The Defeat-NCD Partnership was born out of the recognition that NCDs are now the major contributor to the global burden of disease, leading to mortality of at least 41 million people each year, the equivalent to 70 per cent of all deaths globally.
Vardhan reminded the world of the present existential crisis, the global threat of the Covid-19 pandemic, which has led to over 3.46 million deaths across the world. India too is facing the brunt of the second wave of the pandemic, he was quoted in the statement as saying.
He highlighted the importance of providing essential health services and the major impact of the Covid-19 pandemic on the capacity of global health systems to continue the uninterrupted delivery of these services.

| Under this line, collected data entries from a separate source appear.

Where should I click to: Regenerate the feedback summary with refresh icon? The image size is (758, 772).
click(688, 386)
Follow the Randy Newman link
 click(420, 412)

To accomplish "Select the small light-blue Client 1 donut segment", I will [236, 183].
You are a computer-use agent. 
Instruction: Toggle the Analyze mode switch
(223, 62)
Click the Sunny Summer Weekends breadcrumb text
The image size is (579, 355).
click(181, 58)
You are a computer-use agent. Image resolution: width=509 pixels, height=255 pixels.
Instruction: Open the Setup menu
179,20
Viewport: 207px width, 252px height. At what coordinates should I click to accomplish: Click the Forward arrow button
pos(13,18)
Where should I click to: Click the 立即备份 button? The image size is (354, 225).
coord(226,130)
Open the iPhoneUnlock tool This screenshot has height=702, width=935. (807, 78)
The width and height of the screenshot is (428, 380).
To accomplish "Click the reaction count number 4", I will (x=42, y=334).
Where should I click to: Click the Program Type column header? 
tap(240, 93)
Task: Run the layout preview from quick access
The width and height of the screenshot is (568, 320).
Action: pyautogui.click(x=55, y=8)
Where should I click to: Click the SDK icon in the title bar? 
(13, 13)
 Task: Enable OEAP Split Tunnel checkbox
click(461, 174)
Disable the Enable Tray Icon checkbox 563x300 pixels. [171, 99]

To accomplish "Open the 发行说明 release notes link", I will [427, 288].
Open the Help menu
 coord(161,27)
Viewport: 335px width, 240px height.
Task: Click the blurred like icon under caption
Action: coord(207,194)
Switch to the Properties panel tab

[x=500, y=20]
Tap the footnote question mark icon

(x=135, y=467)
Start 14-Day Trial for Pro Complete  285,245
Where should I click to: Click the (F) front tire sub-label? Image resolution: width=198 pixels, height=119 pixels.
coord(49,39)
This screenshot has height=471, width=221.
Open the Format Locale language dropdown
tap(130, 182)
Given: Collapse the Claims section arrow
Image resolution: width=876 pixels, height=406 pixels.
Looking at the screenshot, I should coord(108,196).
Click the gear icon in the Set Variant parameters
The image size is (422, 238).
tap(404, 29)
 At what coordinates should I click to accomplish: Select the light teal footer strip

“While health systems around the world are being challenged by increasing demand for care of Covid-19 patients, the Covid-19 outbreak has placed unprecedented demands on our health systems. Our health facilities and workforce are currently inundated by a plethora of activities related to controlling the pandemic. In doing so, essential health services which communities expect from the health system, do get compromised,” he said.
“However, focusing on Covid-19 related activities, and continuing to provide essential services, is important not only to maintain people’s trust in the health system to deliver essential health services but also to minimise any increase in morbidity and mortality from other health conditions,” he said.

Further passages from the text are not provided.